Title: Development and Hydrocarbon Potential, Carbonate Platforms Offshore Northeastern America: ABSTRACT

Author(s): Lubomir F. Jansa

Article Type: Meeting abstract

Abstract:

The Jurassic-Lower Cretaceous carbonate platforms and banks form a discontinuous belt extending from the Grand Banks to the Bahamas (over 6,000 km). The thickness of the carbonate buildups progressively increases southward along the margin, attaining a thickness of more than 5 km on the Bahamas. The platforms also become younger southward, which has been interpreted as an indication of a northward motion of the North American plate. Six types of carbonate buildups recognized document variability of depositional, paleo-oceanographic, and tectonic processes along the margin.
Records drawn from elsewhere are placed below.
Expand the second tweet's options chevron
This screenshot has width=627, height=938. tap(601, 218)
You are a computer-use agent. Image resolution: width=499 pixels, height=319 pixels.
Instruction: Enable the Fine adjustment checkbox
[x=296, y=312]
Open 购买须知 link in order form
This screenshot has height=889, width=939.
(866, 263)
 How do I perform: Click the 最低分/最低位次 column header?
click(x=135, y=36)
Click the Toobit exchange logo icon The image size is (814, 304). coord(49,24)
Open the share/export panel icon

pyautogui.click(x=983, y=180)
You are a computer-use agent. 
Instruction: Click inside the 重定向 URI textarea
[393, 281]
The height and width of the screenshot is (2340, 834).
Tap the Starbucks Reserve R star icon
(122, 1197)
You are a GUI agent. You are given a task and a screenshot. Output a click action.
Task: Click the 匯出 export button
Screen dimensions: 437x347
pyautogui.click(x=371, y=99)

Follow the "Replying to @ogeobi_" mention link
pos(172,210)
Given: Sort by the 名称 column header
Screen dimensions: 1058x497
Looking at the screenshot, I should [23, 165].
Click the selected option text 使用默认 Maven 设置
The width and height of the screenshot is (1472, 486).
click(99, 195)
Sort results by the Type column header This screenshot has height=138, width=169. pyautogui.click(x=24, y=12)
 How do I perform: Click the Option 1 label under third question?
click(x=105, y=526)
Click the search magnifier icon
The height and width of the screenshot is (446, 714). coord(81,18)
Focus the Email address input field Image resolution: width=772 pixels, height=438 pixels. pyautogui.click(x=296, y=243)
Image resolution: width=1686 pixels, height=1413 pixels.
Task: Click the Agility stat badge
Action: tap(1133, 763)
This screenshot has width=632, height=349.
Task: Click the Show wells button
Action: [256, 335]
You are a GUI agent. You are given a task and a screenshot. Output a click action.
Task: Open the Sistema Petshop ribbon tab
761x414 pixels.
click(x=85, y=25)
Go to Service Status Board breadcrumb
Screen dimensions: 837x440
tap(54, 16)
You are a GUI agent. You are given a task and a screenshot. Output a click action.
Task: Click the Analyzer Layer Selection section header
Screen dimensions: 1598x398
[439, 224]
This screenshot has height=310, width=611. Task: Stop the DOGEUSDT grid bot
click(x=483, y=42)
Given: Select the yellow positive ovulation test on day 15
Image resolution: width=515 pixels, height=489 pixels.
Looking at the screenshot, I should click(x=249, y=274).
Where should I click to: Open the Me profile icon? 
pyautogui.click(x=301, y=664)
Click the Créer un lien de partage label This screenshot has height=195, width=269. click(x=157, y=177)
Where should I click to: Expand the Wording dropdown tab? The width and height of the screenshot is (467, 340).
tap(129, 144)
The composition of the buildups closely resembles the recent deposits of the western Great Bahama Bank, since oolitic shoals were present near the shelf edge and skeletal, peloid wackestones and biomicr tes were deposited in the inner part of the platform. Coral-hydrozoan, sponge and algal stromatolite bioherms and reefs are important constituents of the Late Jurassic-Early Cretaceous shelf edge. The hydrocarbon prospectivity of the carbonate front differs for the individual carbonate platform types which prevents construction of a single model for evaluation of their hydrocarbon potential. Porosity has locally developed as a result of secondary dolomitization in a mixing zone. Hydrocarbons were at least locally generated and migrated through the porous carbonate rocks. The major critical factor is presence of a rich source rock. The latest deep sea drilling on the northwestern African and eastern North American margins, together with the interpretation of the Mesozoic paleogeography of the shelf, allows the elucidation of this important factor in a time and space framework of margin development.